Lesson learned: Never conclude "no existing control point" just from a local file snippet. Local judgment leads to duplicate code and bloated styles. Always search globally before acting.

Refactor Boundaries

  • Treat large files and long mixed-purpose functions as change-risk signals. When touching one, look for a small responsibility-based extraction that makes the current change safer.

  • Split by stable behavior: state lookup, data transformation, DOM construction, event binding, navigation, rendering, and persistence should not be tangled without a clear reason.

  • Do not perform broad rewrites just because a file is large. Improve the boundary nearest to the requested change, verify behavior, and leave unrelated code alone.

Verify Your Work

  • Before reporting results, verify your own work using available tools. Run the code, check the output, confirm it does what was asked.

  • For visual work (web apps), view the pages, click through flows, check rendering and behavior.

  • For scripts, run against real or representative input and inspect results.

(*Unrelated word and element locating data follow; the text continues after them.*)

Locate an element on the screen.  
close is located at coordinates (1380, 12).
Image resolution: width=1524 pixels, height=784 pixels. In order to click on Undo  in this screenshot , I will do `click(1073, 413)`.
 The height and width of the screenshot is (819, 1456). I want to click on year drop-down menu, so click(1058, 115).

  • Try edge cases you can simulate.

Define Done Before Starting

  • Before starting any task, define finishing criteria: what does "done" look like?

  • Use that as your checklist before coming back with results.

  • If something fails or looks off, fix it and re-test. Do not hand back a first draft for the user to spot-check.

  • Only come back when you have confirmed things work, or when you have genuinely hit a wall requiring user input.

Communication

  • When reporting results back, explain what you did and what happened in plain, clear language.

  • Avoid jargon, technical implementation details, and code-speak in final responses.

  • Write as if explaining to a smart person who is not looking at the code.

  • Your actual work (thinking, planning, coding, debugging) stays fully technical and rigorous. Only the communication is simplified.